O que fazer:
- A) Pode reescrever o trecho do texto sobre as plantas entre Goa e o Brasil que começa com as palavras "Plantas pouco conhecidas" e termina com "jardins das casas.", trocando "jambu" por "cupuaçu"?
- B) Como você daria sequência ao texto sobre as plantas entre Goa e o Brasil a partir do ponto em que ele para?

Página:
-*-
Plantas pouco conhecidas no Brasil também chegaram a Goa. O jambu, da Amazônia, foi uma delas. Usada na culinária, dá ao alimento sabor de ardência. O pau-pereira é outra, ainda usada para conferir sabor a bebidas alcoólicas. A pantana é uma planta ornamental que foi levada para Goa e que se encontra nos jardins das casas.
Pode-se concluir, ao longo desses cinco artigos, que a conquista portuguesa de Goa e do Brasil permitiu grande circulação de bens e de plantas entre as duas áreas coloniais. Na verdade, como mostra José E. Mendes Ferrão em “A aventura das plantas e os descobrimentos portugueses” (Lisboa: Comissão Nacional para as Comemorações dos Descobrimentos Portugueses, 1993), o intercâmbio de espécies vegetais depois de 1492, com a chegada de Colombo à América, se disseminou pelo mundo tropical. O clima foi a principal condição a permitir que essa mixórdia botânica se instalasse no planeta. Algumas espécies tropicais chegaram mesmo a vingar em clima temperado e vice-versa. Foi com emoção que encontrei uma goiabeira com fruto perfeito no jardim botânico de Coimbra. Por outro lado, a parreira é cultivada com sucesso no semiárido brasileiro.
-*-
Dados:
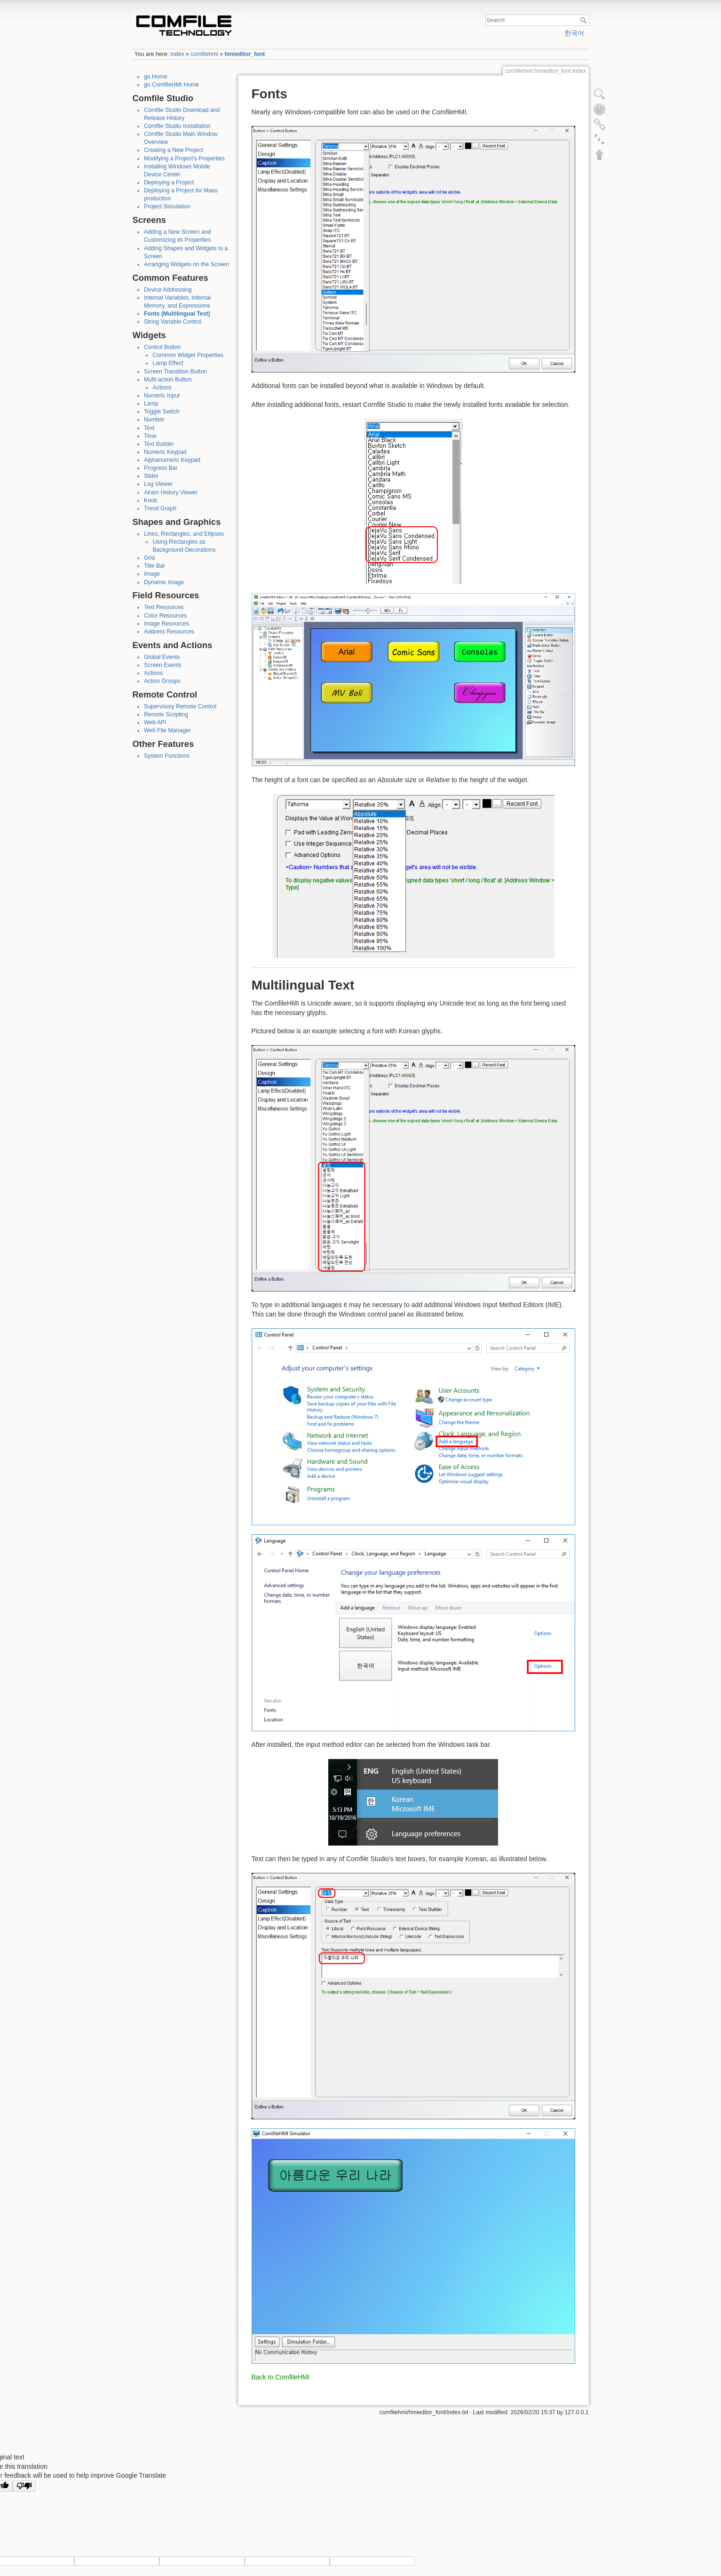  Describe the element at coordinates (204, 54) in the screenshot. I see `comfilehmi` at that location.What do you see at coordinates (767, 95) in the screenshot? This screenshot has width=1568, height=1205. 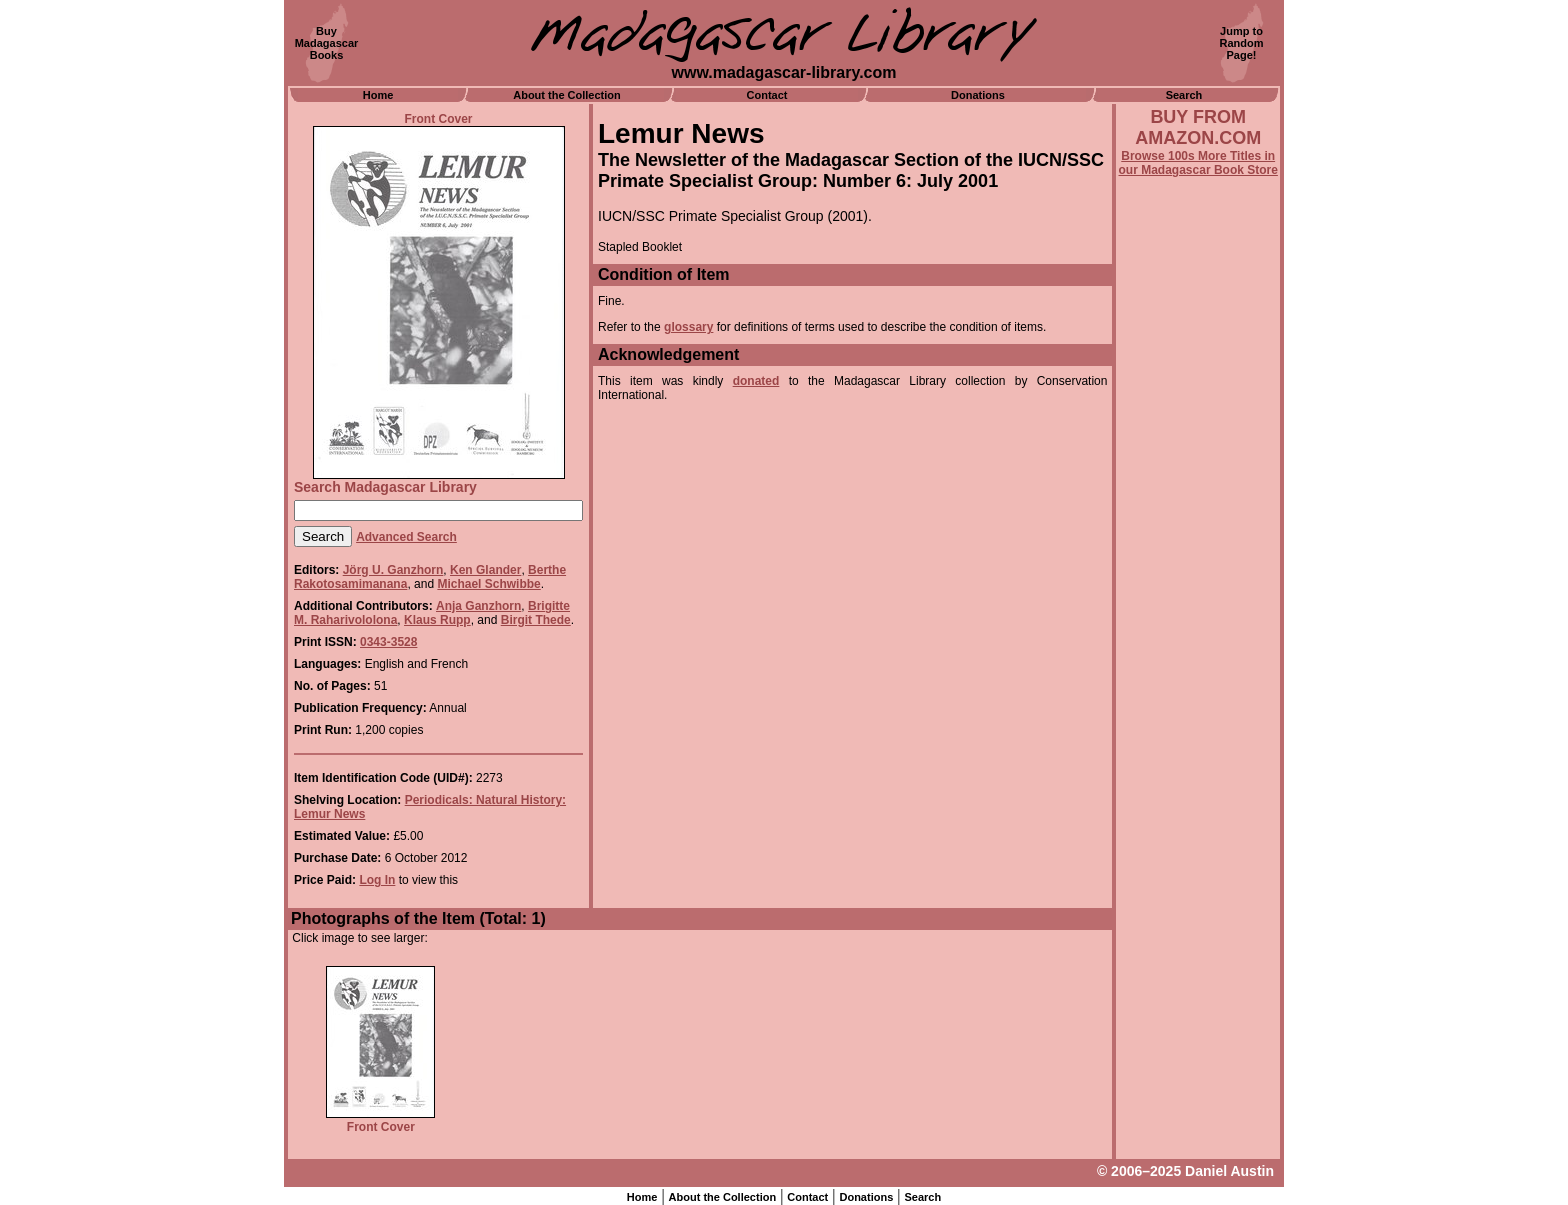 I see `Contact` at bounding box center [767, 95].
-*-
Respostas:
- A)
Plantas pouco conhecidas no Brasil também chegaram a Goa. O cupuaçu, da Amazônia, foi uma delas. Usada na culinária, dá ao alimento sabor de ardência. O pau-pereira é outra, ainda usada para conferir sabor a bebidas alcoólicas. A pantana é uma planta ornamental que foi levada para Goa e que se encontra nos jardins das casas.

- B)
Não há como demonstrar que as espécies vegetais americanas partiram de Campos dos Goytacazes para Goa. Mas cabe observar que muitas dessas espécies exportadas pelo Brasil para Goa existiam naturalmente nas terras altas, médias e baixas de Campos, como o caju, a espécie exótica mais popular em Goa. O ananás também é cultivado em vários lugares da antiga capitania de São Tomé com sucesso. Da janela do meu apartamento, no sexto andar de um prédio, vejo várias mangueiras, amendoeiras, coqueiros, jaqueiras, fruta-pão, lexia, assim como veria seringueiras na Malásia. Do ponto de vista botânico, esse intercâmbio foi nocivo aos ecossistemas nativos. Mas ele foi promovido numa época em que a ecologia não havia se desenvolvido como ciência. Mesmo hoje, com todo o controle exercido pelos governos, as trocas ainda se processam.
Por fim, cabe salientar que o sistema-mundo iniciado por portugueses e espanhóis no século XV ganhou impulso com os holandeses, franceses e ingleses. Hoje, o mundo está ocidentalizado, ainda que guardando o fundo básico cultural de cada região. Os impérios coloniais sucumbiram a um sistema financeiro mundial.